I’ve been using AI tools for several years. Looking back at my prompt history recently, I noticed something that stopped me in my tracks: the change isn’t just in the complexity of what I’m asking — it’s in the entire abstraction level.
Then vs Now
Early prompts were transactional and tactical. Write this regex. Debug this function. Explain what this error means. The AI was a smart search engine that could also write code.
Recent prompts look nothing like that. Reposition this platform as an ecosystem play. Build a technology strategy with a layered approach. Research competitive dynamics in Indian banking initiatives. Develop a compliance framework for the DPDP Act.
The transformation extends beyond complexity to purpose. I’m no longer asking AI to build things — I’m asking it to help me decide what to build and why.
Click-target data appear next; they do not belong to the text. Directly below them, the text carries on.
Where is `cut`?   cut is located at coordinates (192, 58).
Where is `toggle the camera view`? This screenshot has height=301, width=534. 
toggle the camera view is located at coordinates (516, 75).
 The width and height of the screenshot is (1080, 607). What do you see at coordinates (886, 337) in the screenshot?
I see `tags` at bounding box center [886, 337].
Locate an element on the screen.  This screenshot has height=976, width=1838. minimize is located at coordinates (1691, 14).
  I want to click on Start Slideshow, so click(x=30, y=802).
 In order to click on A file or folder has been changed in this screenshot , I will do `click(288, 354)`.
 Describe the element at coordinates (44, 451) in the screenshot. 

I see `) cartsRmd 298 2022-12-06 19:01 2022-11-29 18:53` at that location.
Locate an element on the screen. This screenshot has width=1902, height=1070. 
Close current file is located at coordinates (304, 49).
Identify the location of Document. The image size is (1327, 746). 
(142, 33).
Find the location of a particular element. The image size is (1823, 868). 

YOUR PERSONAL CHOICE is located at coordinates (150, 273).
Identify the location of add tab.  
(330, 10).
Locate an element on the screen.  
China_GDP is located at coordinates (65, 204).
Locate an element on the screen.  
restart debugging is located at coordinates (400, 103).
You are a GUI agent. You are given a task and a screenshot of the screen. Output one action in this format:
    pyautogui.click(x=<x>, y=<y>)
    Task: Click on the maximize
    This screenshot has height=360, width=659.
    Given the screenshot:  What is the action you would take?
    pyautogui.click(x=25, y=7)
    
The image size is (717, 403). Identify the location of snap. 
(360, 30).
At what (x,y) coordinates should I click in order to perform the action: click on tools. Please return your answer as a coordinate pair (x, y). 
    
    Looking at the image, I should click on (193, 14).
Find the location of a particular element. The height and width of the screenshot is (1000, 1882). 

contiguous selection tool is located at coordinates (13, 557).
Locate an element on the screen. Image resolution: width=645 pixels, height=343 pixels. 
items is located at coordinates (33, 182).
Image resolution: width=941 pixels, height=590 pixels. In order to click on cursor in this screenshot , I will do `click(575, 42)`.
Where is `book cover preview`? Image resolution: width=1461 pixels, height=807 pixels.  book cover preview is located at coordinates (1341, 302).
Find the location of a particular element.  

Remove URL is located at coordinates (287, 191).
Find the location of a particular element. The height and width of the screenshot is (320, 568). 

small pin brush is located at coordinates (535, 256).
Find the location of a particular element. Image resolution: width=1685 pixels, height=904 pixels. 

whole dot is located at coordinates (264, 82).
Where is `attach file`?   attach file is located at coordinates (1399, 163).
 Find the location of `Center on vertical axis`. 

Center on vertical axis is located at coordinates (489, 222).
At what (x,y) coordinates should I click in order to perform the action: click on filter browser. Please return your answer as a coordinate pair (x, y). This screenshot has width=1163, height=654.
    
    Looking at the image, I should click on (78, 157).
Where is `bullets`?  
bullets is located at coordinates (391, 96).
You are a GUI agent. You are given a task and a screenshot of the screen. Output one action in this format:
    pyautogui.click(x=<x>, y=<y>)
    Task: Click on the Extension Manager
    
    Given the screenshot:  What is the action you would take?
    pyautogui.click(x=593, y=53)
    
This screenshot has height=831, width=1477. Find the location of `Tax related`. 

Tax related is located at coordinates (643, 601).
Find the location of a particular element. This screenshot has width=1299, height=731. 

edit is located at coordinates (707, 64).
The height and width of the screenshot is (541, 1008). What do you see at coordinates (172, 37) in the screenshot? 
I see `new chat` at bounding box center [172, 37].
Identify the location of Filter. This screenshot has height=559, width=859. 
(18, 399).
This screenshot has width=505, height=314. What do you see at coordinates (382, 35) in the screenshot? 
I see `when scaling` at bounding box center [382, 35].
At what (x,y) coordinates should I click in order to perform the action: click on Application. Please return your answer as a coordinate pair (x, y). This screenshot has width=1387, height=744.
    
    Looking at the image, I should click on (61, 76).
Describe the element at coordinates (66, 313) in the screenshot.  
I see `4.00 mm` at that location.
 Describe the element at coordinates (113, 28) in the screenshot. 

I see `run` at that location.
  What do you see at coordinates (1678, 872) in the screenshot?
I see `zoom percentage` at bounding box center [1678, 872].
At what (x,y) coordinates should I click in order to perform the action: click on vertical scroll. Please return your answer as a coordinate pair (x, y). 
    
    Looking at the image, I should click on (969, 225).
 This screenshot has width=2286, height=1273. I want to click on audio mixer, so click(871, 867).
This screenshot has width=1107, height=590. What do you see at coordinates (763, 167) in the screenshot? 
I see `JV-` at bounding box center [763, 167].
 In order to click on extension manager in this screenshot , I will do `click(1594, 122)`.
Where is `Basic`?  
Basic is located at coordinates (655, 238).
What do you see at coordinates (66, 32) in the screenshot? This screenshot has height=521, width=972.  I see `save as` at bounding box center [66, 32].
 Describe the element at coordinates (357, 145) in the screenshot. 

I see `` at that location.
The AI as Shadow Board of Directors
In a startup, you are often the only person in the room when you need to make a hard call. The loneliness of that is real. AI has quietly become my shadow board of directors — a counterpart that pushes back on assumptions, surfaces frameworks I hadn’t considered, and helps me think through the second-order consequences of decisions.
When I’m researching something like tokenization efforts in Indian fintech, I don’t want definitions. I want a dialogue. I want to understand the regulatory gap, the practical implementation barrier, and the market opportunity in one conversation.
The Meta-Learning
The competitive advantage in India’s fintech sector no longer comes from faster code generation. The real value is in using language models to navigate complex regulatory systems — bridging the gap between what the Banking Regulations Act says and what a credit underwriter actually does on a Tuesday morning.
AI is eating my operational bottlenecks. The entrepreneurial journey feels less isolated than it used to.